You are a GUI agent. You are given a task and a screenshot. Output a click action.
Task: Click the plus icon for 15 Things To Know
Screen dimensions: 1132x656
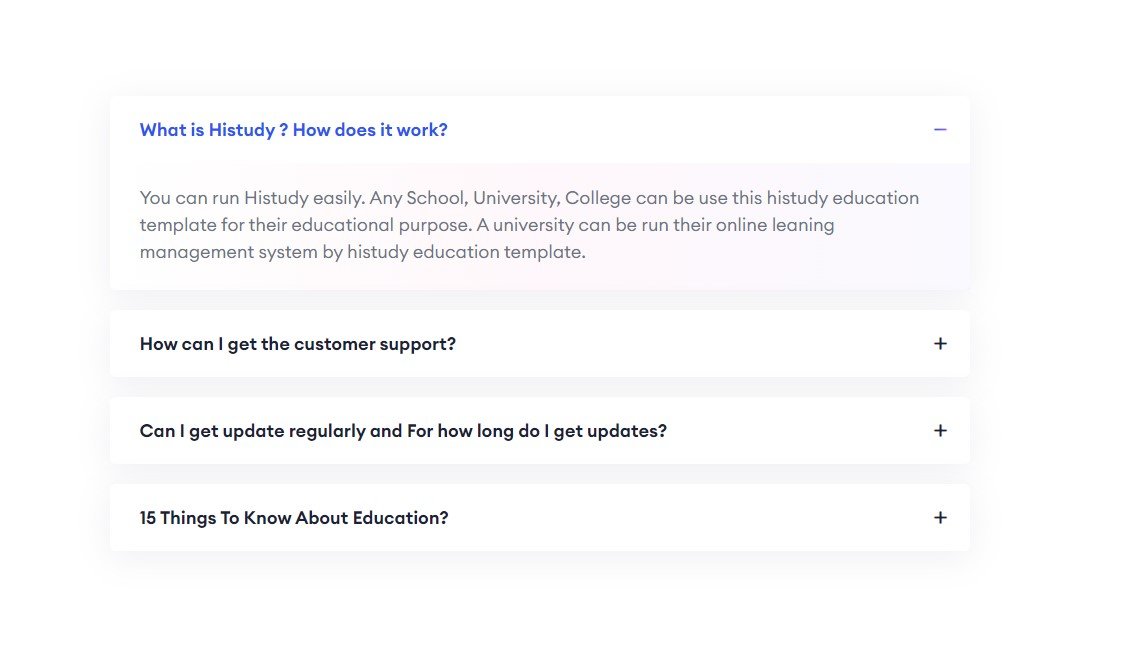[939, 518]
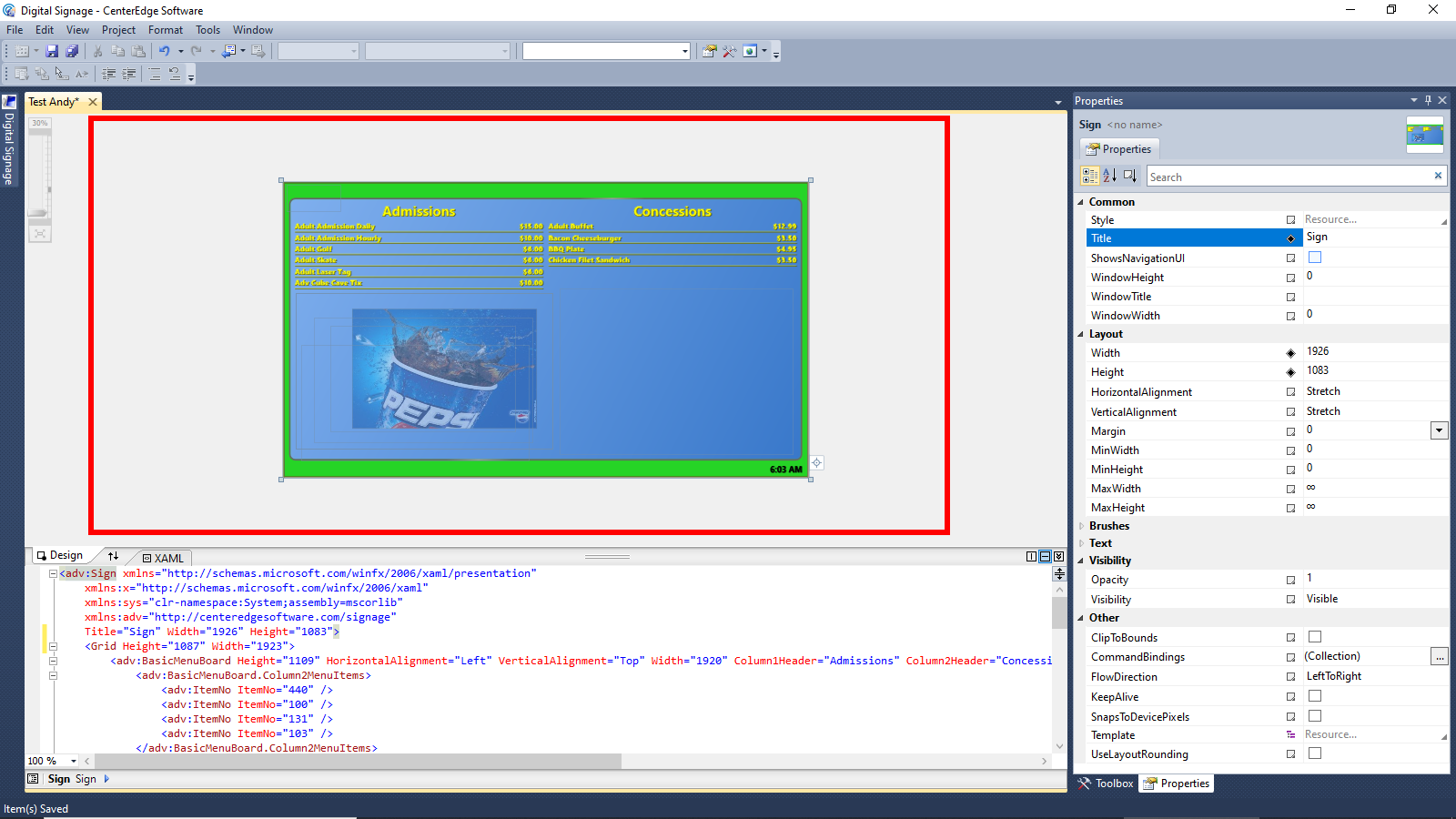
Task: Sort properties alphabetically with the A-Z icon
Action: (x=1109, y=176)
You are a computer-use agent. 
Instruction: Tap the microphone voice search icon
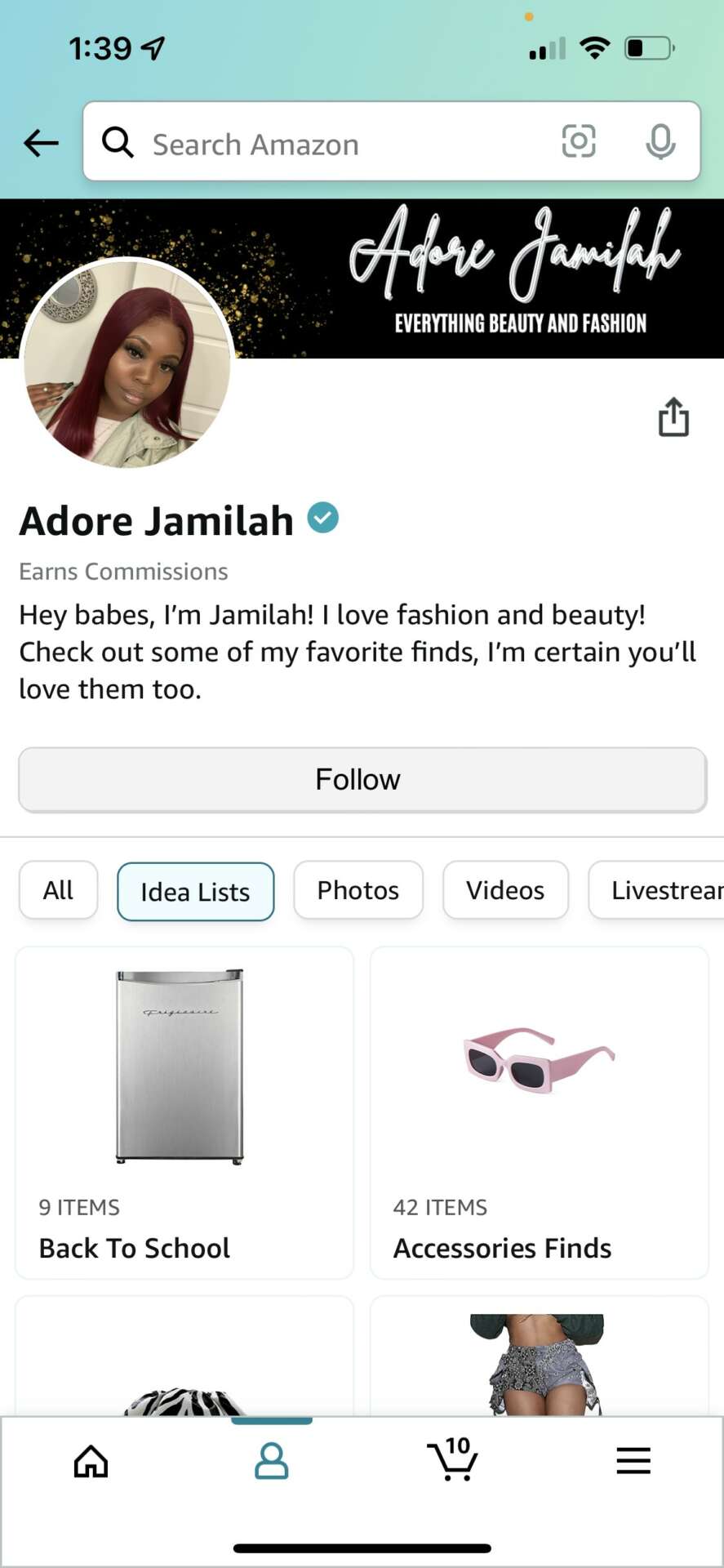(x=660, y=142)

══════════════════════════════

= Exercise goal =
The pictures stay out; copy the rest of the data word for word.

= Written answer =
You are a GUI agent. You are given a task and a screenshot. Output a click action.
Task: Click the plus icon for 15 Things To Know
Screen dimensions: 1132x656
[939, 518]
Task: Sort properties alphabetically with the A-Z icon
Action: (x=1109, y=176)
You are a computer-use agent. 
Instruction: Tap the microphone voice search icon
(x=660, y=142)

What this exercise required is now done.